Il bel Nicolò è un maschio cis benestante: contestarlo non significa censurare un artista senza ragioni, significa combattere contro un potere discriminante, rappresentato dal modello culturale dominante e dalla linea di governo. Versi come “mi dici che sono un tipo violento, però vieni solo quando ti meno” “non gridare, nessuno ti sente”, “volano schiaffi e reggiseni da ogni parte” sono specchio di una società che conta 110 femminicidi solo nel 2024 e in cui ogni tre giorni viene uccisa una persona socializzata donna. L3 artist3 la definiscono censura, noi la chiamiamo risposta alla violenza di genere.
La terza menzione va all3 artist3: si strappano i capelli per Nicolò e hanno fatto silenzio quando era in atto una vera censura nei confronti dei loro colleghi Ghali e Dargen D’Amico che l’anno scorso si sono espressi per la Palestina, sfidando la linea di governo di uno stato occidentale razzista e filo-sionista, e sono andati contro il potere subendone una subdola forma di censura.
All’occorrenza, però, insorge un’ipocrita corazzata potemkin, anzi, corazzata Universal e Warner music, visto che un certo numero di questx paladinx della libera (mai politicizzata) espressione fa parte della stessa etichetta discografica, o associate. Declinata in questo modo, quello che a prima vista poteva sembrare una tanto sbandierata difesa della libertà di espressione in realtà si riduce a una mera difesa corporativa di interessi economici e alla paura legata da parte degli artisti di perdere fette della torta del mercato. Faccio “musica”, metto contenuti che tirano, vendo, e allora ho il diritto di esserci a prescindere.
Una menzione d’onore va a Emma Marrone che si erge a portavoce del femminismo liberale per poi prendere le parti di Nicolò.
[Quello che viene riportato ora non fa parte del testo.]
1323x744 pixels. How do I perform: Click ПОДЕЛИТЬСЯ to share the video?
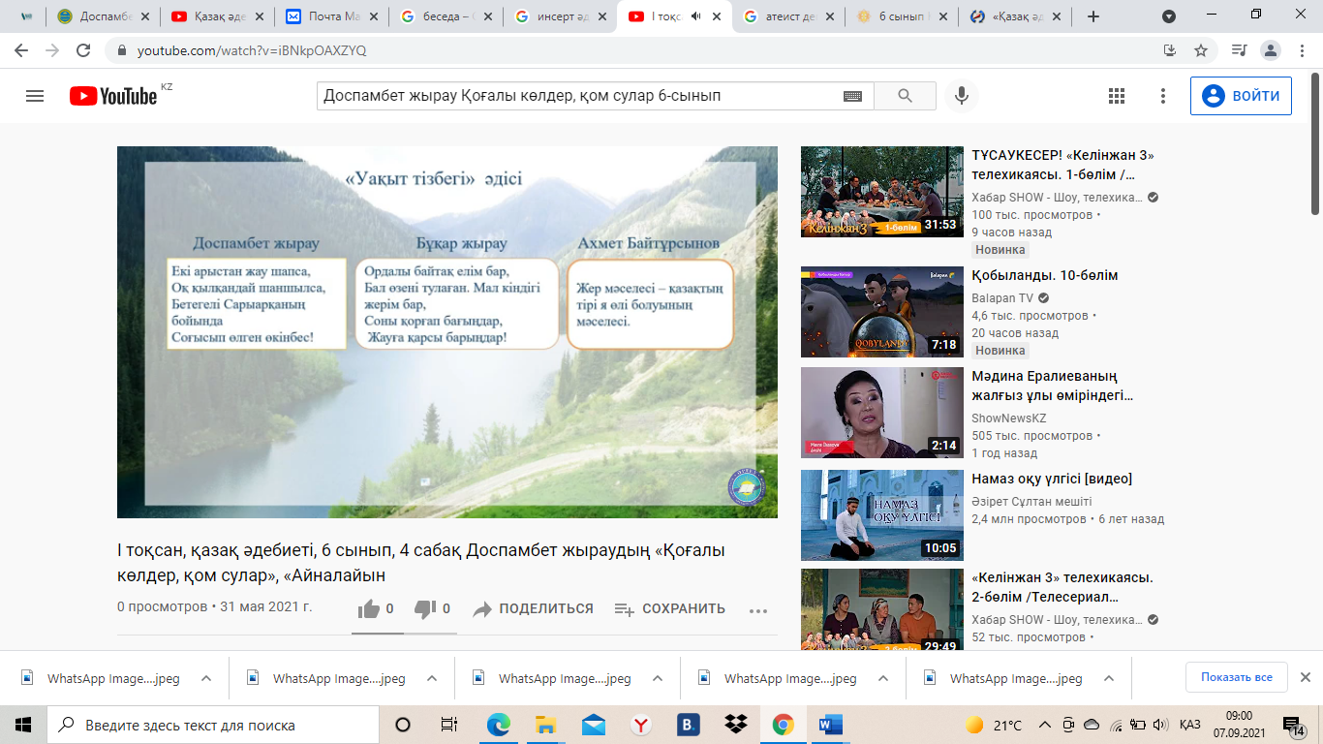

Occhio però, ci avverte Emma sulle sue piattaforme social in risposta ai commenti critici sulla vicenda: non bisogna mischiare femminismo, politica e censura nello stesso pentolone!
Ma in fin dei conti Nicolò ha la scorza dura, ingoia bocconi amari fin da piccolo quando, ci racconta, doveva accontentarsi di 150 euro di paghetta a settimana e affrontare l’emarginazione da “povero del centro”, con una casa di “soli” 90 mq. Come tutti i grandi artisti, sua maestra è stata la strada (via Nazionale magari). Ecco da dove nasce la presunta rabbia che sfocia in versi violenti razzisti (vedi gli insulti regitrati nei confronti di Bello Figo) e misogini.
Siccome in verità lui “ama tutte le donne” e comunque a Natale siamo tutti più buoni, suonerà lo stesso a fine anno in un suo concerto personale a Palaeur e donerà i proventi a centri anti violenza. Come altri prima di lui,invece di prendersi le dovute responsabilità, proverà a redimersi con l’unica cosa che davvero non gli manca: i soldi. L’ennesimo esempio di washing, in questo caso pinkwashing, portato avanti nel capitalismo per svuotare le lotte e ripulirsi.
Quand’è così, vogliamo dedicargli un paio di suoi versi: “non [ci] piace quando parla troppo,[gli] serve la museruola”. Caro Tony Effe, ti auguriamo un Capodanno col botto!